→ **GIVEN PROBLEM**: Write out the data below as a numbered list, leaving out any blank lines.
******
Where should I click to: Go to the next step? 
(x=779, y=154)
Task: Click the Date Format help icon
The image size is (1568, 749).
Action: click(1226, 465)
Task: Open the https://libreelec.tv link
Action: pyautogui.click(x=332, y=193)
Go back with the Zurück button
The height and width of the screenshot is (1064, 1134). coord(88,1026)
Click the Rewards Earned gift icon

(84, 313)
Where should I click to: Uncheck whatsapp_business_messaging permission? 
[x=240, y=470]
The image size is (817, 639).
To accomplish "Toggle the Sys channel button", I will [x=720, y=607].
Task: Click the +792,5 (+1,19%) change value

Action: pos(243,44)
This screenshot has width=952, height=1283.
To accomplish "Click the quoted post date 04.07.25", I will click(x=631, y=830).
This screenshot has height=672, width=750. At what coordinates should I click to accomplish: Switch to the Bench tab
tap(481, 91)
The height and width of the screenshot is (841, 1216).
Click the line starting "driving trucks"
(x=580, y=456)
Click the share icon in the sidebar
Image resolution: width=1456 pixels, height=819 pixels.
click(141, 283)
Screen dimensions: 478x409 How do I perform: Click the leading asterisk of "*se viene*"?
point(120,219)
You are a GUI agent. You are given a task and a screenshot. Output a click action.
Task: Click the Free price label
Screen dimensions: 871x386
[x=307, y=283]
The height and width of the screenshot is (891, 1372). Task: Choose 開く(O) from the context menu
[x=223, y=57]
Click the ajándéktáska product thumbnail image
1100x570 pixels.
******
→ **THE SOLUTION**:
1. Where should I click to: Go to the next step? 
2. (x=779, y=154)
3. Task: Click the Date Format help icon
4. The image size is (1568, 749).
5. Action: click(1226, 465)
6. Task: Open the https://libreelec.tv link
7. Action: pyautogui.click(x=332, y=193)
8. Go back with the Zurück button
9. The height and width of the screenshot is (1064, 1134). coord(88,1026)
10. Click the Rewards Earned gift icon
11. (84, 313)
12. Where should I click to: Uncheck whatsapp_business_messaging permission? 
13. [x=240, y=470]
14. The image size is (817, 639).
15. To accomplish "Toggle the Sys channel button", I will [x=720, y=607].
16. Task: Click the +792,5 (+1,19%) change value
17. Action: pos(243,44)
18. This screenshot has width=952, height=1283.
19. To accomplish "Click the quoted post date 04.07.25", I will click(x=631, y=830).
20. This screenshot has height=672, width=750. At what coordinates should I click to accomplish: Switch to the Bench tab
21. tap(481, 91)
22. The height and width of the screenshot is (841, 1216).
23. Click the line starting "driving trucks"
24. (x=580, y=456)
25. Click the share icon in the sidebar
26. Image resolution: width=1456 pixels, height=819 pixels.
27. click(141, 283)
28. Screen dimensions: 478x409 How do I perform: Click the leading asterisk of "*se viene*"?
29. point(120,219)
30. You are a GUI agent. You are given a task and a screenshot. Output a click action.
31. Task: Click the Free price label
32. Screen dimensions: 871x386
33. [x=307, y=283]
34. The height and width of the screenshot is (891, 1372). Task: Choose 開く(O) from the context menu
35. [x=223, y=57]
36. Click the ajándéktáska product thumbnail image
37. 1100x570 pixels.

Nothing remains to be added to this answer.